The problem -> Quote every line below exactly and skip any picture.

Stored records ->
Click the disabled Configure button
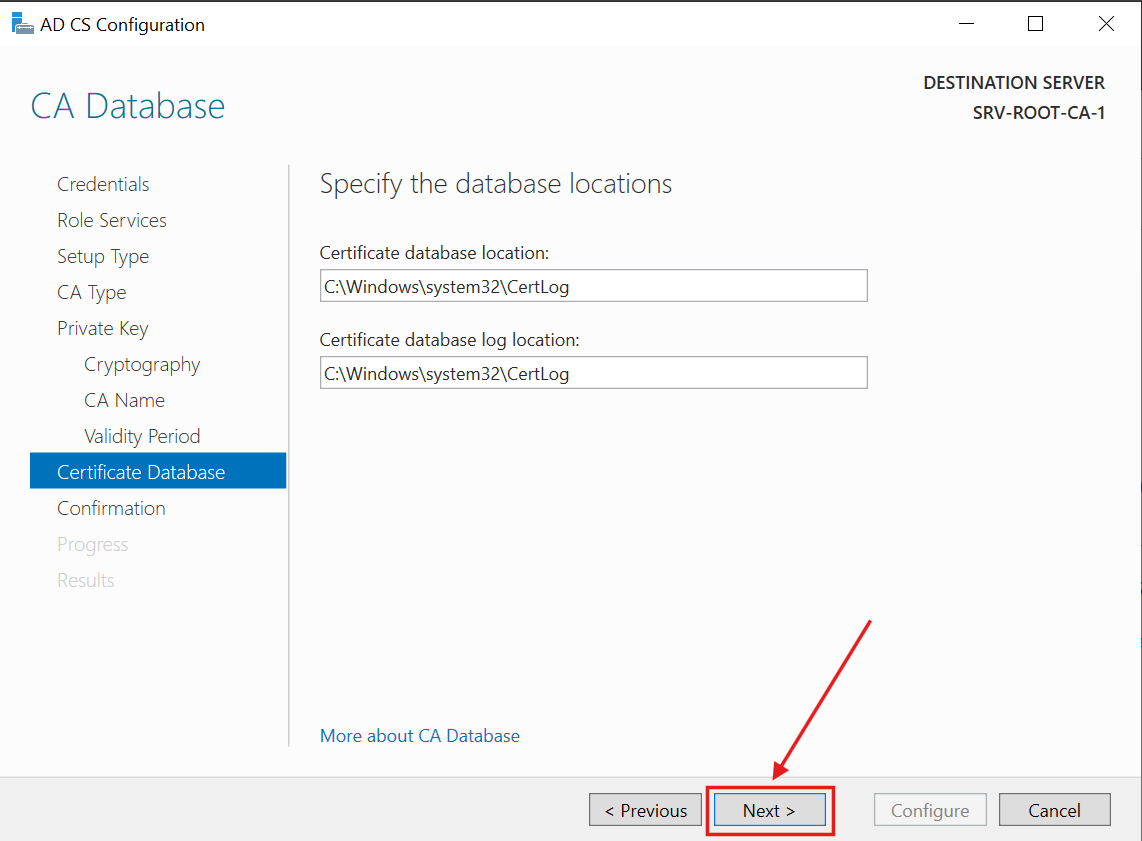 (930, 809)
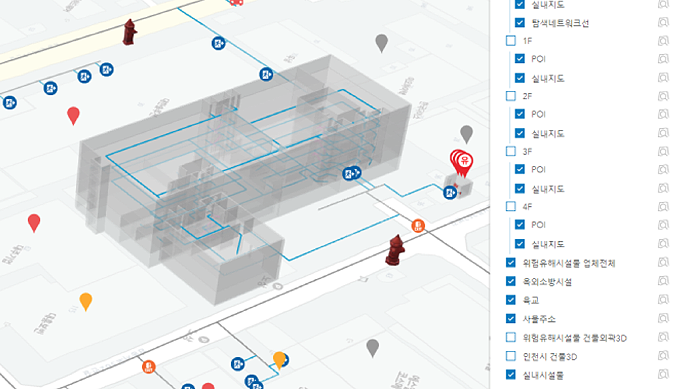The height and width of the screenshot is (389, 681).
Task: Click the blue exit icon attached to the gray building
Action: point(351,173)
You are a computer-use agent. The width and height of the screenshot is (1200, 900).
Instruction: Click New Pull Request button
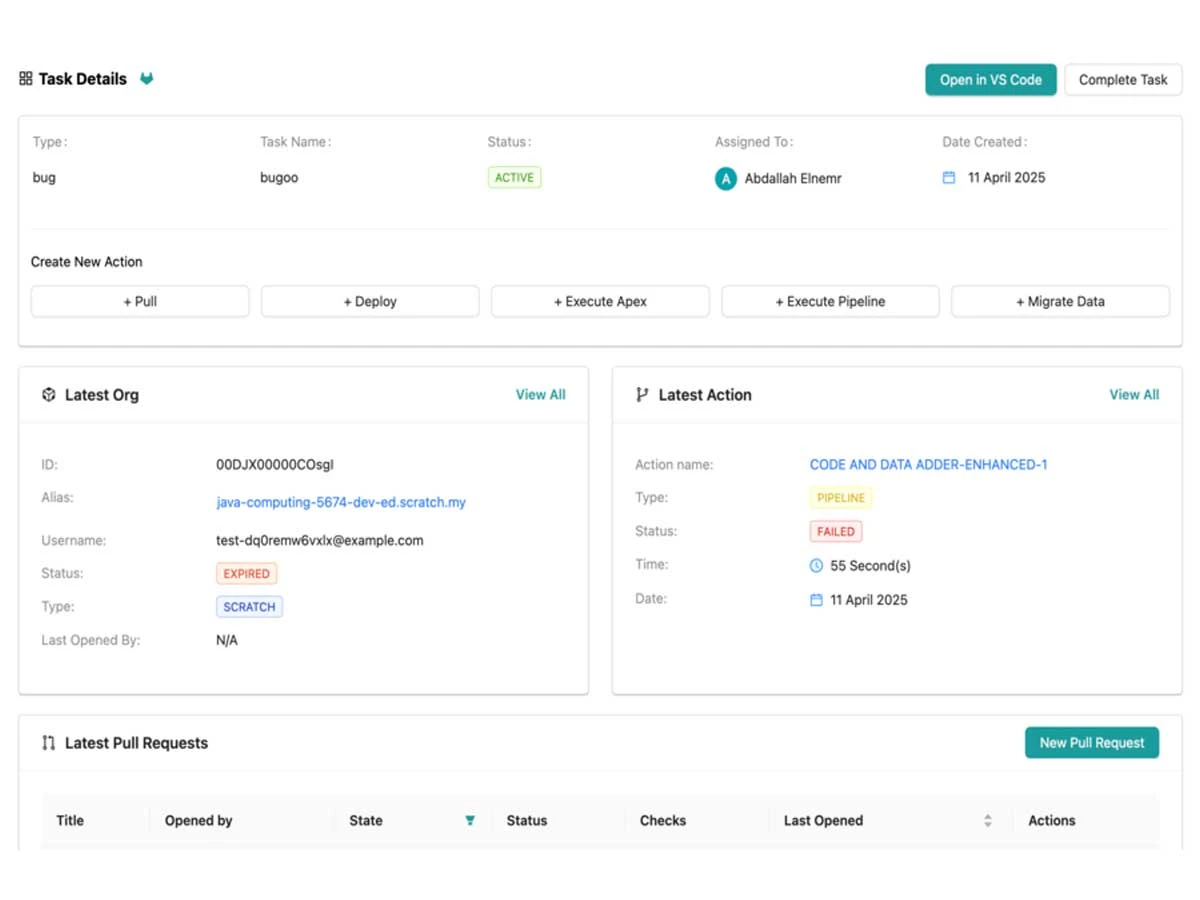tap(1092, 743)
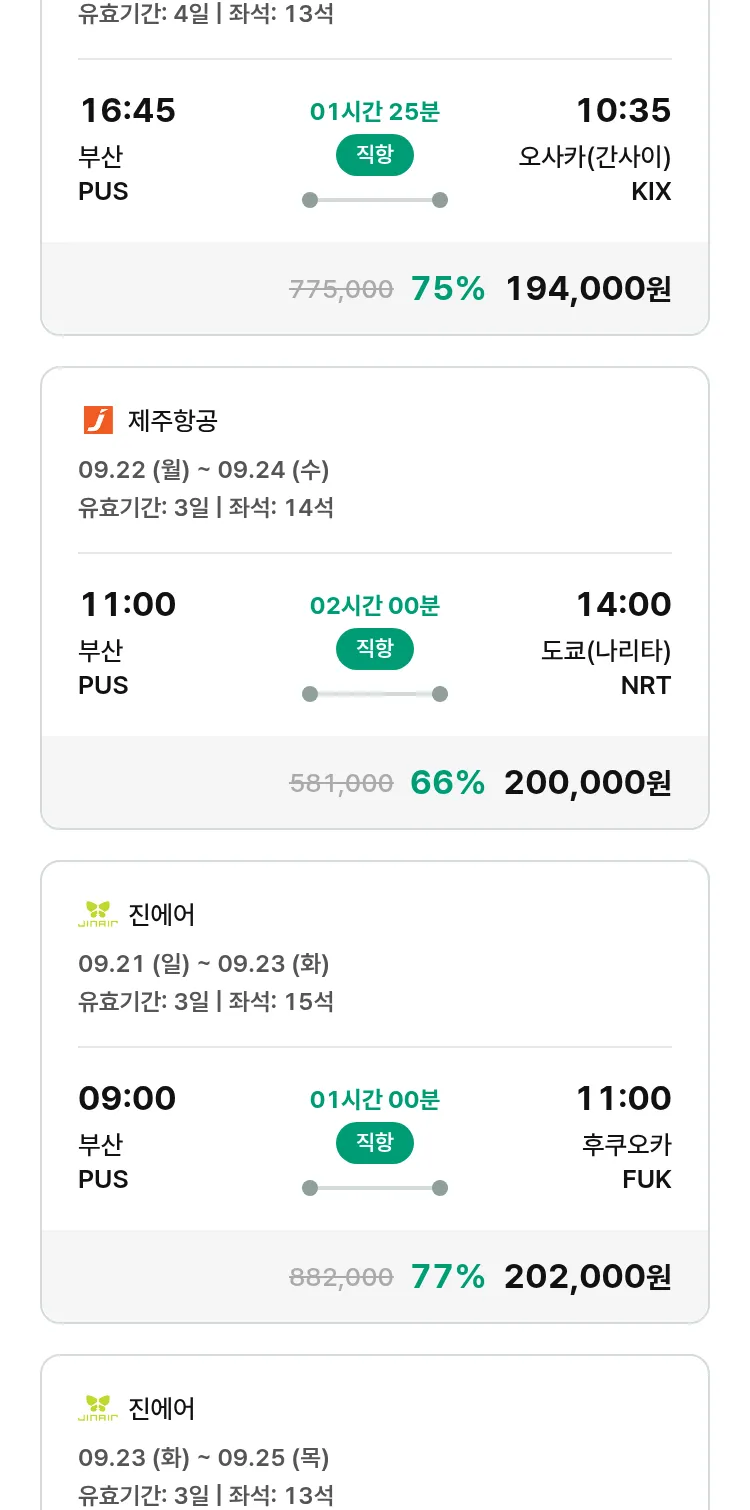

Solution to this problem ->
Click the disabled Configure button
 (930, 809)
The height and width of the screenshot is (389, 681).
Task: Click the blue exit icon attached to the gray building
Action: point(351,173)
You are a computer-use agent. The width and height of the screenshot is (1200, 900).
Instruction: Click New Pull Request button
tap(1092, 743)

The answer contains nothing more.